When Grief Collides With Holiday Stress

Your loss, as  a caregiver or after a death,  impacts every tradition, activity and thought this time of year. You are understandably seeing your holidays through the grief lens – who’s missing, what doesn’t work, the people who don’t get it, fatigue, gratitude, deep emptiness, putting on a mask to get through, big changes.

You don’t have much say about the world around you this time of year. Some people will be annoyingly happy. There is the onslaught of pressure to buy, buy, buy. You are likely to be asked, or insisted upon, to attend functions by well meaning friends or co-workers. Moods change without notice. Holidays are often stressful in the best years, but this year in your grief, everything is magnified. It’s like someone is using the zoom lens to hone in big on one subject: Life and holidays are not the same any more. But like a camera, you do have a choice to change or add a filter to help soften, sharpen, widen or bring your picture into a new focus.
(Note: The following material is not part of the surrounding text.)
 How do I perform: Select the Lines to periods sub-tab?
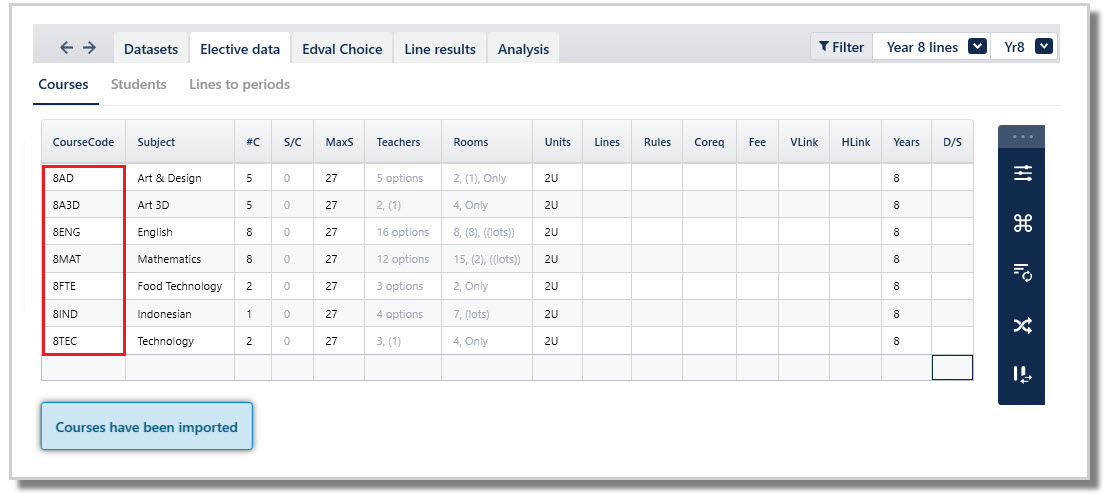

Your world and life is changed. The picture needs adjusting. Here are three filters you can apply as ways to help de-stress your holidays.

  • The Simplify Filter. Ask yourself, “What is the simplest way to approach this situation?” For example, who says decorating must be everything you’ve ever done before? You can simply do only what is important to provide enough decor  to honor the past and present. Stick with it. Simplify might mean doing half of what you might have done in past years. If you shop, you might give a single family gift rather than all the individual presents. You could even ask for a “year off” from giftsgiving! (see Communication Filter). If you’ve been the host, share the responsibilities, delegate or step aside for another person to host. To simplify is not giving up what you want to do, it is about doing what is most comforting with your limited energy or resources.
  •  The Communication Filter. Honesty really is a great policy. Be honest with yourself as well as direct with  others. If an end-of-the-week-Friday-night-gathering-potluck-with-a-white-elephant-gift among co-workers who have been telling you to “get over it” doesn’t sound like fun, do you really go? First, know for yourself what the obstacle might be – emotional, physical or grief – then make the appropriate choice best for you. Grief zaps energy, so decide what adds to your life. In any social circle, diplomacy is called for, so assess your options honestly for personal insight and act accordingly. Write or talk with a trusted person to get to the center of your concern; once you know how you are really feeling, it will be easier to express to others.
  •  The Wellness Filter. Does what you do serve your health of mind, body and spirit? Temptations for food, drinking, staying out late, overdoing and shoulds predominate the holiday season. Taking care of you during this time of both holiday stress and grief is doubly important. What does wellness look like for you? Are you putting yourself aside for others? Whenever you are faced with temptations, put on the Wellness filter — will you “feel good” about your choices later? Or is your instinct worried about regrets? Wellness is often about balance. And even more about making sure you put on your oxygen mask first before tending to others. Ask yourself, “Am I seeking to balance my life with healthy food, sleep, socializing, exercise, (fill in your blank) and work?”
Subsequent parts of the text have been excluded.